Besarnya potensi yang dihasilkan dari kelapa sawit seharusnya mampu memperbaiki kesejahteraan. Apalagi Indonesia diketahui sebagai salah satu eksportir sawit terbesar dunia. Namun, potensi tersebut tergerus karena justru yang banyak diproduksi di Indonesia malah yang bernilai ekonomi rendah, seperti CPO dan PKO.
“Ada baiknya kita memfokuskan pada produk turunan dari sawit untuk dijadikan bahan kosmetik yang tidak kalah bernilai tinggi pula. Bahkan, pada 2045, Indonesia menargetkan menjadi pusat produsen dan konsumen produk turunan sawit dunia sehingga mampu menjadi penentu harga CPO global,” jelas Lektor Kepala Fakultas Pertanian Universitas Jambi, Mursalin.
Pentingnya peran literasi terhadap kemajuan sebuah negara juga dijelaskan oleh Atase Pendidikan dan Kebudayaan KBRI, Tokyo, Jepang, Yusli Wardianto. Dunia internasional mengakui bahwa Jepang merupakan salah satu negara dengan literasi yang baik.
Budaya membaca di Jepang dibangun sejak dini.

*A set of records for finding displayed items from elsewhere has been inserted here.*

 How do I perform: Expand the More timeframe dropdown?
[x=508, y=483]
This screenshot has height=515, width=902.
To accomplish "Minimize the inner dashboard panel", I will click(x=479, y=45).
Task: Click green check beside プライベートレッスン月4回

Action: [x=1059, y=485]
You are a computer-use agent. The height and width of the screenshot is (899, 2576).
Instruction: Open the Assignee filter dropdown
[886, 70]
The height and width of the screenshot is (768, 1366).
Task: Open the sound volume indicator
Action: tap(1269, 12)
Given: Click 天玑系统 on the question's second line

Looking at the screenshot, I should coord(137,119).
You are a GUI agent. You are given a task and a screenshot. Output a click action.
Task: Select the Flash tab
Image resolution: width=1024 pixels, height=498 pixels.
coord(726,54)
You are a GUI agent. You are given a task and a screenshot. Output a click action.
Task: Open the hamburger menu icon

Seluruh pihak terlibat tanpa terkecuali. Anak-anak di Jepang sejak lahir sudah mengenal buku. Kerennya lagi, pemerintah Jepang memiliki program memberikan hadiah buku kepada anak yang baru lahir.
“Mereka membagikan buku-buku kepada para ibu ketika mengantar anaknya untuk imuniasi pertama,” terang Yusli.
Pergerakan literasi di Jepang dimulai sejak abad ke-17, di mana Terakoya sudah berkembang di seluruh Jepang dan mencapai puncaknya pada era Restorasi Meiji. Jumlah Terakoya bahkan saat itu sudah mencapai lebih dari 15.000.
Terakoya adalah tempat anak-anak masyarakat biasa belajar membaca, menulis, dan berhitung. Hasilnya pada 1913, Jepang telah berhasil menjadi salah satu produsen buku terbesar dunia. Keberhasilan Jepang bukan tidak mungkin diikuti Indonesia. Apalagi Indonesia memiliki tidak kurang 164.610 perpustakaan. Jauh lebih tinggi dibandingkan Jepang yang hanya memiliki 3.360 perpustakaan.